Police departments do not collect data on whether someone is a refugee, but they do collect data on race.

“But just because you are African American doesn’t mean you are a refugee or a New American, you might be from Chicago, and been there your whole life, or you might be from Somalia. I can’t differentiate within that race statistic as to who is New American and who is a refugee.”

Todd said he had no issues with an investigation into the costs of refugee resettlement.

“People have asked me whether I think it’s appropriate to ask questions about what things cost,” Todd said.  “We should do our best to answer those questions. I also think it’s an opportunity for the refugee community and new American community that yes, these are the costs the government may have, but here’s the benefit of the result of that investment.”

Targeting approximately three percent of Fargo’s population is a political issue, as well as a humanitarian one, Nelson said in April.

“The attempt to isolate residents in an attempt to identify costs is next to impossible and illegitimate without context,” Nelson said. “In the context and level of our community assessment it appears that the positive financial and cultural impacts far outweigh any initial costs of investment.”

“Terminating or slowing down the refugee resettlement program would have a negative cycle of effects on the City of Fargo, both immediate and long term,” the Refugee Resettlement in Fargo report handed to the city commissioners stated.

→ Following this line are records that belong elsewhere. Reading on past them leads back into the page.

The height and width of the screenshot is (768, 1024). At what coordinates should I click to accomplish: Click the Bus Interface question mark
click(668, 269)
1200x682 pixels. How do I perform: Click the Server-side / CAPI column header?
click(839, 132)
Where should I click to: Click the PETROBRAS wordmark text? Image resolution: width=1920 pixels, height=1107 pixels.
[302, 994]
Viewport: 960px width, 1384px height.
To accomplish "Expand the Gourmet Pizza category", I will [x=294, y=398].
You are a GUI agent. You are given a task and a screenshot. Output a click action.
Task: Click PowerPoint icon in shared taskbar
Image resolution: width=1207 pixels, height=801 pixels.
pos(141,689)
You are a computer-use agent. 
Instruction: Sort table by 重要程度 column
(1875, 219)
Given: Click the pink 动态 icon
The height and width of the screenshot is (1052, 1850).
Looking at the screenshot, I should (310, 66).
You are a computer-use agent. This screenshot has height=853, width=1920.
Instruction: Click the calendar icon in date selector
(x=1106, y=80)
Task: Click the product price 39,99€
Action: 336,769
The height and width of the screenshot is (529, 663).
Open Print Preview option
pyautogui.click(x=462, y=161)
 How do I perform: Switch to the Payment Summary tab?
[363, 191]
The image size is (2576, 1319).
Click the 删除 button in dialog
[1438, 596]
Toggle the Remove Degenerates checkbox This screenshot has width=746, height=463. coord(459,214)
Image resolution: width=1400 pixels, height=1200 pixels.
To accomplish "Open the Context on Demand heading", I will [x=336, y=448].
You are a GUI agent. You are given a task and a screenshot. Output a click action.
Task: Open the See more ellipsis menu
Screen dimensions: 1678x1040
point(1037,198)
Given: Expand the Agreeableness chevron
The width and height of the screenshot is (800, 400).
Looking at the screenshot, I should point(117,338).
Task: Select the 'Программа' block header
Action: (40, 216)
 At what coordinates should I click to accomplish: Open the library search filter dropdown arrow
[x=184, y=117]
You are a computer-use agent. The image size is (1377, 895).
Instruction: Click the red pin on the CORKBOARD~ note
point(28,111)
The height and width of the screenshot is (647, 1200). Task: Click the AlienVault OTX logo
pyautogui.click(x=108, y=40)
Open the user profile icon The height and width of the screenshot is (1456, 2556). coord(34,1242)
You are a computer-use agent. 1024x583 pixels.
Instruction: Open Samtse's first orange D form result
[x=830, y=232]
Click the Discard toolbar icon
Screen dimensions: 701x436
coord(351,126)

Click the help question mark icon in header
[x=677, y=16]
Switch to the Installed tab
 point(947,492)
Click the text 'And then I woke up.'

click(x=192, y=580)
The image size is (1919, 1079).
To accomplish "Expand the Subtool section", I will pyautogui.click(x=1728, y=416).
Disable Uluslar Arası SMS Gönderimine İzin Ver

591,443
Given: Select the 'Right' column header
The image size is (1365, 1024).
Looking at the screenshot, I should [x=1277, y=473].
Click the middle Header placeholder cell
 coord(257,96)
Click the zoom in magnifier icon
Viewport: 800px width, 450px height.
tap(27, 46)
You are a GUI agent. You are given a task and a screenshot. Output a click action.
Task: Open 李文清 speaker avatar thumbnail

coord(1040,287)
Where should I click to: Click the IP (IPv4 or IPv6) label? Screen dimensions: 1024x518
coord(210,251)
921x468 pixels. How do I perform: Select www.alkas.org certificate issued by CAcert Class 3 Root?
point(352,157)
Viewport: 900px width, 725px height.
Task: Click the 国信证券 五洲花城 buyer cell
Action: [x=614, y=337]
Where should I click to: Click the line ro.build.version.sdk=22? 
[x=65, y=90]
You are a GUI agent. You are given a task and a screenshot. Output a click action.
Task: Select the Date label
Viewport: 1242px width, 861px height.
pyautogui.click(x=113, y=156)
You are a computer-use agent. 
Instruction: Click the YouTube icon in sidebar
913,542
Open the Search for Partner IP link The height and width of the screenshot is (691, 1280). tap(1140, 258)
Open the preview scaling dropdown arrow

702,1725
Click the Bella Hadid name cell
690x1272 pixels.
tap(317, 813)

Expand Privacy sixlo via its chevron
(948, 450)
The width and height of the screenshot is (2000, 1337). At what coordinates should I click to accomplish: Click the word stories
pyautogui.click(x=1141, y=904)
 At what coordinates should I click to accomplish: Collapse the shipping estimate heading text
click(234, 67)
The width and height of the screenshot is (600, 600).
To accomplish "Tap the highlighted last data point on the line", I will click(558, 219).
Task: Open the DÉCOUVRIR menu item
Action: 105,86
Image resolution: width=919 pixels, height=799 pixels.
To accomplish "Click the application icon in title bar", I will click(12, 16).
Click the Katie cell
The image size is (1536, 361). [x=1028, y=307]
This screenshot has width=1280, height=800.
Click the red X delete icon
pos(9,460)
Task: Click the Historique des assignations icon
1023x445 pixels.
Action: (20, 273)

“Immediate effects would include further exacerbating the workforce shortage, requiring more businesses to leave and/or outsource their operations. Long-term effects include economic slowdown due to a loss of business revenue and creating an inability to keep our younger generation in Fargo and/or attract new talent to the area.”

Despite the testimonies, Piepkorn remains unmoved.

“It goes along with the High Plains Reader, they’re trying to discredit what we’re trying to do,” Piepkorn said during the radio show. “And it’s not surprising. Liberals have their agenda, and they’re the opposition.”